Seperti inilah dia akan mengenang Damian nanti, lembut, penuh
cinta dan memeluknya
erat-erat.
Seolah mengerti pikiran Serena yang berkecamuk, Damian tidak mengatakan apa-apa lagi. Dia hanya
memeluk Serena erat-erat dan mengusap punggungnya
dengan
lembut, mereka larut dalam keheningan dan
usapan Damian
membuat Serena setengah tertidur,
"Aku harap kau tidak menyesali malam tadi."

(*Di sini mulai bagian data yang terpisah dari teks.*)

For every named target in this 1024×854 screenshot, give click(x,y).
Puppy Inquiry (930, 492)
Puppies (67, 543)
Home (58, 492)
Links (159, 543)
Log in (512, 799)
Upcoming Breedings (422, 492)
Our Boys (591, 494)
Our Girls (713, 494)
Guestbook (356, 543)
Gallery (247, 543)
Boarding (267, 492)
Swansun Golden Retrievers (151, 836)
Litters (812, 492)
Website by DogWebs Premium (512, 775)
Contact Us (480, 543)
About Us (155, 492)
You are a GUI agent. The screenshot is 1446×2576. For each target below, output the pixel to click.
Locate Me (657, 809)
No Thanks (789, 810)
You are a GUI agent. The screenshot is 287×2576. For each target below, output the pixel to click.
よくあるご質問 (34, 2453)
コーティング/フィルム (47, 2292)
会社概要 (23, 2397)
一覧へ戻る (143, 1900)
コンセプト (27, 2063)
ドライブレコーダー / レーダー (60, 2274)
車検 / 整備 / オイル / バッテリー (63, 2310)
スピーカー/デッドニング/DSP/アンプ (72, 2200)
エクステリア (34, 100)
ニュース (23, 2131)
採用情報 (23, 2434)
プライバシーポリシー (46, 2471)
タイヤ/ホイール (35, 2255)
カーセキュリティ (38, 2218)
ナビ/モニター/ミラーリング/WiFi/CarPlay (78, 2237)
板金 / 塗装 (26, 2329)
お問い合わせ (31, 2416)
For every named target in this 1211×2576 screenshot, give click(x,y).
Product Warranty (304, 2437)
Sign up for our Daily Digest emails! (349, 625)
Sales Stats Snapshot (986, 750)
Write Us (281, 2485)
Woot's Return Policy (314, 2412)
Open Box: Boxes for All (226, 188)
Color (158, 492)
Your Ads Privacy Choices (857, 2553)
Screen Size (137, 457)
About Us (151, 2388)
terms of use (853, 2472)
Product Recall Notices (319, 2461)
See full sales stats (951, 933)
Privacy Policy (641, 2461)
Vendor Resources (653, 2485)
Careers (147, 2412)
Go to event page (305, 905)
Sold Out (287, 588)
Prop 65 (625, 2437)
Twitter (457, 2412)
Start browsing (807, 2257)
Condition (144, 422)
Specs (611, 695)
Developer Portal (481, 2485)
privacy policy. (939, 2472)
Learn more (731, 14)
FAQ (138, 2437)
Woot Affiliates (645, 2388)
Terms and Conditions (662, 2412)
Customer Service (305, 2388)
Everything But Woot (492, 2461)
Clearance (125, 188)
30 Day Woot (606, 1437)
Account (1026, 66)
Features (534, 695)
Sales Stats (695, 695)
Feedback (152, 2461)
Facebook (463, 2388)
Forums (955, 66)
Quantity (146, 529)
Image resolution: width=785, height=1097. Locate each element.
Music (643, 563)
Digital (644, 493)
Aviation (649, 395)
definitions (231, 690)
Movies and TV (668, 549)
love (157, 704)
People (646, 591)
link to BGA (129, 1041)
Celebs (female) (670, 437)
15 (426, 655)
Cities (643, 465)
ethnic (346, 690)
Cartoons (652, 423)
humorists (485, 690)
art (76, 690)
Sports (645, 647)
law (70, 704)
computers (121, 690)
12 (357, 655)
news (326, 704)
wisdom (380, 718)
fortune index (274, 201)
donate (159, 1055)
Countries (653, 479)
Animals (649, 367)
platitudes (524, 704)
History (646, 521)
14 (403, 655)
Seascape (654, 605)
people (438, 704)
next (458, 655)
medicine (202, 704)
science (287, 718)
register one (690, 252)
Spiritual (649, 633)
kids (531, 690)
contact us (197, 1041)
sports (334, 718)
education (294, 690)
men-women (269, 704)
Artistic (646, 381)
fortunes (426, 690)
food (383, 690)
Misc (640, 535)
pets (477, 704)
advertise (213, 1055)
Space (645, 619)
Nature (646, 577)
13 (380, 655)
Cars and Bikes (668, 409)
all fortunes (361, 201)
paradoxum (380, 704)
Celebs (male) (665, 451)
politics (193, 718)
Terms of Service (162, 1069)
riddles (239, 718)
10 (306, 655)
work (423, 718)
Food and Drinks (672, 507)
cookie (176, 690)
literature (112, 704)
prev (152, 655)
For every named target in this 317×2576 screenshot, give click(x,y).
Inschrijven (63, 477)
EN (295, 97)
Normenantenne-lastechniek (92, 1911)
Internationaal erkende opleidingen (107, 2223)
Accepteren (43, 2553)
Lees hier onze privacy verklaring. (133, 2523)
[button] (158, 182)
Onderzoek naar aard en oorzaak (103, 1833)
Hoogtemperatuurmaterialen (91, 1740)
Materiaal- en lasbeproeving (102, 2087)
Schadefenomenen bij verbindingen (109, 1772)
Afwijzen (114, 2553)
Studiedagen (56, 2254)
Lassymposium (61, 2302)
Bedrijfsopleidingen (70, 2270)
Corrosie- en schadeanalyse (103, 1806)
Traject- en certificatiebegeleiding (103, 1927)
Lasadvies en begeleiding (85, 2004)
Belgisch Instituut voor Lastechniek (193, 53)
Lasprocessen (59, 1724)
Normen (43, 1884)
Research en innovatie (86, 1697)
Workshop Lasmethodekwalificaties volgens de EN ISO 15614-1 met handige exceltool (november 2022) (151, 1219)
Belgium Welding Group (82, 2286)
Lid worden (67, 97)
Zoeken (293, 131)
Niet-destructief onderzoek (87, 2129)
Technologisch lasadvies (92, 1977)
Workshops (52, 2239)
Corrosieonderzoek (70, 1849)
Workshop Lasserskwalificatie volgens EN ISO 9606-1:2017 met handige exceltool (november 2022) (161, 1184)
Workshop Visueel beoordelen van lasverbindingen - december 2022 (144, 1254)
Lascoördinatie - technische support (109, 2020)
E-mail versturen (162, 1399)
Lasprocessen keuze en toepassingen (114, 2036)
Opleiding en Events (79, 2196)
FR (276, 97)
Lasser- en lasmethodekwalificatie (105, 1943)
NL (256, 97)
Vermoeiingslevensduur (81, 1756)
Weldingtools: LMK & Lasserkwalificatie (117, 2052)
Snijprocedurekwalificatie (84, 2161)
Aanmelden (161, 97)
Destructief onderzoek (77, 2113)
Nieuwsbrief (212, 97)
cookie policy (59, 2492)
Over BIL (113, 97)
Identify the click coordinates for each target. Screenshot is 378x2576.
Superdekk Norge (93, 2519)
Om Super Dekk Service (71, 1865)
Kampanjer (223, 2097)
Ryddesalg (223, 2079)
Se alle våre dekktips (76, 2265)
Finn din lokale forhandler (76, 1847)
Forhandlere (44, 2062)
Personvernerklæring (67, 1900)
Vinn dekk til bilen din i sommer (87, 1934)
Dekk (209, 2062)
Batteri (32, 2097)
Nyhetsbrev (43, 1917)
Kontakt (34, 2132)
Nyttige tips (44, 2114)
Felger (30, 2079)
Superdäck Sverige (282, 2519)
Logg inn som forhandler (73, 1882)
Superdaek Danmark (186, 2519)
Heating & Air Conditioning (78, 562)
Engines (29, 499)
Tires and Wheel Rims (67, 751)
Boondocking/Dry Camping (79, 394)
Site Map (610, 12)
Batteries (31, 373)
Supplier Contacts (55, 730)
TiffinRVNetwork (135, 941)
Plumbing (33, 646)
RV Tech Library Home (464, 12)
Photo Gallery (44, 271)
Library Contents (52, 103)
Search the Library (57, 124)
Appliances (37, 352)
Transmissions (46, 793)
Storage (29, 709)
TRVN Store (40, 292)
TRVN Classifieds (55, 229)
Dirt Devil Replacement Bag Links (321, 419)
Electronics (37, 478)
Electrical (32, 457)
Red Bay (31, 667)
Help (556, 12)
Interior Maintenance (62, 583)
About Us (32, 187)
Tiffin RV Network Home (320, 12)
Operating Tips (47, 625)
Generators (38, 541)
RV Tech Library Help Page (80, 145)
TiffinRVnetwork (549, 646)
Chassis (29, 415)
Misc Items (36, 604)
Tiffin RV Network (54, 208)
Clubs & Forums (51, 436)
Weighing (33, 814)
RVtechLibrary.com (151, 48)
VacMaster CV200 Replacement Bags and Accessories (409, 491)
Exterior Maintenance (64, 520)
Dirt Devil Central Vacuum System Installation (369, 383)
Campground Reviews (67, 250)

bisik Damian lembut, menggugah
Serena dari kondisi setengah tidurnya.
Serena mendongakkan kepalanya
lagi dan menatap Damian lembut,
"Kau tahu aku
tidak menyesal." tangannya dengan hati-hati mengusap wajah Damian, takut akan reaksi Damian karena dia tidak pernah melakukannya
sebelumnya.
Tapi Damian langsung memejamkan mata, menikmati
setiap
usapan Serena dengan penuh perasaan.
Merasa mendapatkan izin, dengan lembut Serena menggerakkan
tangannya, meraba wajah Damian.
Mulai dari dahinya,
lalu ke alisnya yang tebal, ke mata
yang terpejam
itu,
ke bulu mata tebal
yang
hampir menyentuh
pipi ketika
Damian terpejam, ke
hidungnya, ke tulang pipinya yang
tinggi, ke
rahangnya yang mulai ditumbuhi bakal janggut, hingga ke bibirnya yang tipis tapi penuh,
bibir yang
tak terhitung lagi sudah mengecupnya berapa kali.
"Serena..." Damian
mendesah, mengernyitkan keningnya
merasakan usapan
lembut Serena di wajahnya,
tangannya lalu menahan jemari Serena di bibirnya dan mengecupnya, mata birunya membuka
dan
menatap Serena bagai api biru yang menyala,
"Apapun yang akan
terjadi nanti, aku akan membuat kau mensyukuri malam ini."
gumam Damian misterius.
Serena mengernyitkan kening mendengar kata-kata Damian yang penuh arti.
Apa
maksud Damian?
Tapi sebelum Serena bisa berpikir lebih lanjut,
Damian sudah meggulingkan
tubuh Serena dan menindihnya. Bercinta lagi dengannya.
***
Serena membuka pintu apartemen dengan berhati-hati dan menemukan dokter
Vanessa sedang duduk di
ruang tamu sedang menyesap kopi dan menonton televisi.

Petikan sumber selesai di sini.